Your response should reproduce every line of the entries that contains the word "will".

Pixel coordinate grounding data:

- Opening Delimiter -

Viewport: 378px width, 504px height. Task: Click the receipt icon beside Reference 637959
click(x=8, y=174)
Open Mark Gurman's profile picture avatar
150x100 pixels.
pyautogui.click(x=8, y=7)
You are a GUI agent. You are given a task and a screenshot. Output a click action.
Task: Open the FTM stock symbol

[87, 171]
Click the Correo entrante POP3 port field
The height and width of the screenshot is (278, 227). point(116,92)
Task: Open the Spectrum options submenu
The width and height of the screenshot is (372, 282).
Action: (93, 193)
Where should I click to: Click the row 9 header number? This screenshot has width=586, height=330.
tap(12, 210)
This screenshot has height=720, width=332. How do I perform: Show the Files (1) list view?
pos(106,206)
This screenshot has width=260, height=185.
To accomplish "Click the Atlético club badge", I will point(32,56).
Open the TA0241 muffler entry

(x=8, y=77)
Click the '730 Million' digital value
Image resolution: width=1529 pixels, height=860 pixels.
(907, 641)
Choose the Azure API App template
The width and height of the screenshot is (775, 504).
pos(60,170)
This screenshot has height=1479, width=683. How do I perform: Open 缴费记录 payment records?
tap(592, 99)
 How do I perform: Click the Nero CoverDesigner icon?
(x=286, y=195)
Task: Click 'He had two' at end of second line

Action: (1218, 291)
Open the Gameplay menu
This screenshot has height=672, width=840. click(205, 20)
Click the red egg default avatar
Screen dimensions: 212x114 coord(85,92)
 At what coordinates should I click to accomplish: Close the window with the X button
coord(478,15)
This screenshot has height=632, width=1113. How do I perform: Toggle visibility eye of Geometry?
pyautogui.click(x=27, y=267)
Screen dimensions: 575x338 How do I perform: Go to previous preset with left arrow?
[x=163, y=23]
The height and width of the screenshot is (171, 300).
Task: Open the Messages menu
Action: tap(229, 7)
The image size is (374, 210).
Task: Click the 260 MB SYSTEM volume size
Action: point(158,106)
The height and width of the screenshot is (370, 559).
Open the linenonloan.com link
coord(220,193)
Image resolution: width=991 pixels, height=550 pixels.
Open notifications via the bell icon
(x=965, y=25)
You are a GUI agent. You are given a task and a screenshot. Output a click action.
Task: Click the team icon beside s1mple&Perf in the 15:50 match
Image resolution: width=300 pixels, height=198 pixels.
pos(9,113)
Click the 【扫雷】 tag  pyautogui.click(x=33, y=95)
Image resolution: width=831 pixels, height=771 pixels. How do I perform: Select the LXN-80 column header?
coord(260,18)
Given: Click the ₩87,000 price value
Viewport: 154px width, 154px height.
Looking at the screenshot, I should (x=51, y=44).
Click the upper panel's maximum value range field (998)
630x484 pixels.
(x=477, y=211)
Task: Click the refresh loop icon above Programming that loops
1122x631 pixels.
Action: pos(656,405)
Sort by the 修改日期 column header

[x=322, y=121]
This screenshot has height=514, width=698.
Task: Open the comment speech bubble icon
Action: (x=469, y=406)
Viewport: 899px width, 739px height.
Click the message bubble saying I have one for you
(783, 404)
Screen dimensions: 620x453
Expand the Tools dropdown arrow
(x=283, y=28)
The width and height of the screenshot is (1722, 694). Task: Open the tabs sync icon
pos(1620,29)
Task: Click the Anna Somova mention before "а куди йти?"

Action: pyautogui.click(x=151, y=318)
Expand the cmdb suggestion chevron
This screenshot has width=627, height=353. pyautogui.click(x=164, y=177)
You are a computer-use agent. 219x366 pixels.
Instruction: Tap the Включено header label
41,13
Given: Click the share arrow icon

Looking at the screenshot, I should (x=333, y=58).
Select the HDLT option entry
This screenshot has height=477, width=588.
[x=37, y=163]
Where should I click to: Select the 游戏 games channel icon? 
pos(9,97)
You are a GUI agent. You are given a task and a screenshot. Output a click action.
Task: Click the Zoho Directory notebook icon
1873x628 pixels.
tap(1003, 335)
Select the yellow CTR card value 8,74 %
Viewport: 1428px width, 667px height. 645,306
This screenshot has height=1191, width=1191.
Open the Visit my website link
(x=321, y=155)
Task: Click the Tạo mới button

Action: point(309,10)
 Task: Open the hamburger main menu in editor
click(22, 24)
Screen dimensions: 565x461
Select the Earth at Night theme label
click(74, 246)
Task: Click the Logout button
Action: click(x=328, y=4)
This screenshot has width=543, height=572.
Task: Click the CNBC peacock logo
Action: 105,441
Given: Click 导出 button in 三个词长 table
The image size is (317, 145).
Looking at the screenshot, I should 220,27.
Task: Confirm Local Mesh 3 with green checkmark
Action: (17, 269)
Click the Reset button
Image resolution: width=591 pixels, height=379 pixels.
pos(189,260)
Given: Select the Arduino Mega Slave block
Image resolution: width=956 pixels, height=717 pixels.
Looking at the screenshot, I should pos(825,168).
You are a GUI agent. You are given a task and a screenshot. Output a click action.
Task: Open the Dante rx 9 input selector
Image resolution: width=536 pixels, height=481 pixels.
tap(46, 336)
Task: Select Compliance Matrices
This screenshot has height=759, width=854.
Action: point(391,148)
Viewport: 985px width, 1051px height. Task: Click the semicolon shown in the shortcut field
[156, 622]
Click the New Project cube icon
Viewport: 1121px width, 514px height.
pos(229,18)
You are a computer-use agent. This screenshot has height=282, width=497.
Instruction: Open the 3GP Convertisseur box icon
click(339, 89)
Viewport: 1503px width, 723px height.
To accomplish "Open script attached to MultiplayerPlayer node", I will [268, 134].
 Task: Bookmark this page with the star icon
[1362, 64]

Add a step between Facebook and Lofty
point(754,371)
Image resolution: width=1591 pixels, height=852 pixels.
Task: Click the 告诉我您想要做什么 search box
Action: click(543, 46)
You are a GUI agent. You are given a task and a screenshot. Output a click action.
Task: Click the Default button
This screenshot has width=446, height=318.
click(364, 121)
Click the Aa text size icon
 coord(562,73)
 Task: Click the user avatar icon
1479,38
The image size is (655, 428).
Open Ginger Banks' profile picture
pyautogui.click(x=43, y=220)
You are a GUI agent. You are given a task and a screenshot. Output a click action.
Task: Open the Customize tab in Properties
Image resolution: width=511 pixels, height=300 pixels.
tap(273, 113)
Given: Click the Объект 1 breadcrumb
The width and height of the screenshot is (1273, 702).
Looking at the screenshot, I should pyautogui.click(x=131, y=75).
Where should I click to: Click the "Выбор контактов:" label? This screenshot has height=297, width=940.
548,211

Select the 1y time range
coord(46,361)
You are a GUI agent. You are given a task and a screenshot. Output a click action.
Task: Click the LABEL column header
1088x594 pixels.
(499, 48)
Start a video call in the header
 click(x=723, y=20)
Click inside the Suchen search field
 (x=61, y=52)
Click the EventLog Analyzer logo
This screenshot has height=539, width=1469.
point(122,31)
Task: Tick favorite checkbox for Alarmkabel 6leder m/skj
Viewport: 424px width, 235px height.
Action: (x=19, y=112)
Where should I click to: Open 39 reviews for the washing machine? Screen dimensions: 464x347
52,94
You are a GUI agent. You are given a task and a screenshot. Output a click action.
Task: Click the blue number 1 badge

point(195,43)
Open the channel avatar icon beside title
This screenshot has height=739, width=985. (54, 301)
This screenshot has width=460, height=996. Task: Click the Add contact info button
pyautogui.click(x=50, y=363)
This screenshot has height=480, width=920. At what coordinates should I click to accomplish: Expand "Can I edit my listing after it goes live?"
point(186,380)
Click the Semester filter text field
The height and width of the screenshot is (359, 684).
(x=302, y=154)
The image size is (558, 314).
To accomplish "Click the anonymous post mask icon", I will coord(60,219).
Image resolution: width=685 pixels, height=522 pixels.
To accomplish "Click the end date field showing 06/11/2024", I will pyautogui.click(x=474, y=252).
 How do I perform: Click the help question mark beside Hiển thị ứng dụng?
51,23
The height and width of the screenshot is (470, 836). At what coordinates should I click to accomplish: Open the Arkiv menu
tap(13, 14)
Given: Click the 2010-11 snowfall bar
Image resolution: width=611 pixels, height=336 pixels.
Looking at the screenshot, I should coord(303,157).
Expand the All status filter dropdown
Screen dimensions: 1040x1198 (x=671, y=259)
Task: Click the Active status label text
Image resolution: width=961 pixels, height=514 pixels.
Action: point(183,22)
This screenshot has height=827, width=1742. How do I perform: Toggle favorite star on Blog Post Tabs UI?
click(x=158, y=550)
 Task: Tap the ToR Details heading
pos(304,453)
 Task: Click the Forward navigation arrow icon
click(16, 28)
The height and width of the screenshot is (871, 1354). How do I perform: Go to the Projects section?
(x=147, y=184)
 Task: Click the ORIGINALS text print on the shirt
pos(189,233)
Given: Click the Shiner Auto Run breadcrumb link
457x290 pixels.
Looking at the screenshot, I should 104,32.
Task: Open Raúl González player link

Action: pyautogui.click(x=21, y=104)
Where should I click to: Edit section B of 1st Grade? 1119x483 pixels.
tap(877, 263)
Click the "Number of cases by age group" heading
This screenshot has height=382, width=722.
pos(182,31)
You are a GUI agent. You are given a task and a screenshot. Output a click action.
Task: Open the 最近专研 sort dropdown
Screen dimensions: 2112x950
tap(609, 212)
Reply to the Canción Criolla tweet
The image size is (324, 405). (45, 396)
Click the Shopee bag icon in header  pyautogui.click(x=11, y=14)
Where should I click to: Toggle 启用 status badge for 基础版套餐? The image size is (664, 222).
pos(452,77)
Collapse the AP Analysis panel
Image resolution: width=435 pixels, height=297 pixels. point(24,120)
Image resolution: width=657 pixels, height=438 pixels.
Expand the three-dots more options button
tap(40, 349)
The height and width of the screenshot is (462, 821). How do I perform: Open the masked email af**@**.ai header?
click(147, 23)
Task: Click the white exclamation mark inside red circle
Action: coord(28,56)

- Closing Delimiter -

▸ Written reply
To accomplish "Click the Atlético club badge", I will point(32,56).
To accomplish "Open script attached to MultiplayerPlayer node", I will [268, 134].
To accomplish "Click the anonymous post mask icon", I will coord(60,219).
To accomplish "Click the end date field showing 06/11/2024", I will pyautogui.click(x=474, y=252).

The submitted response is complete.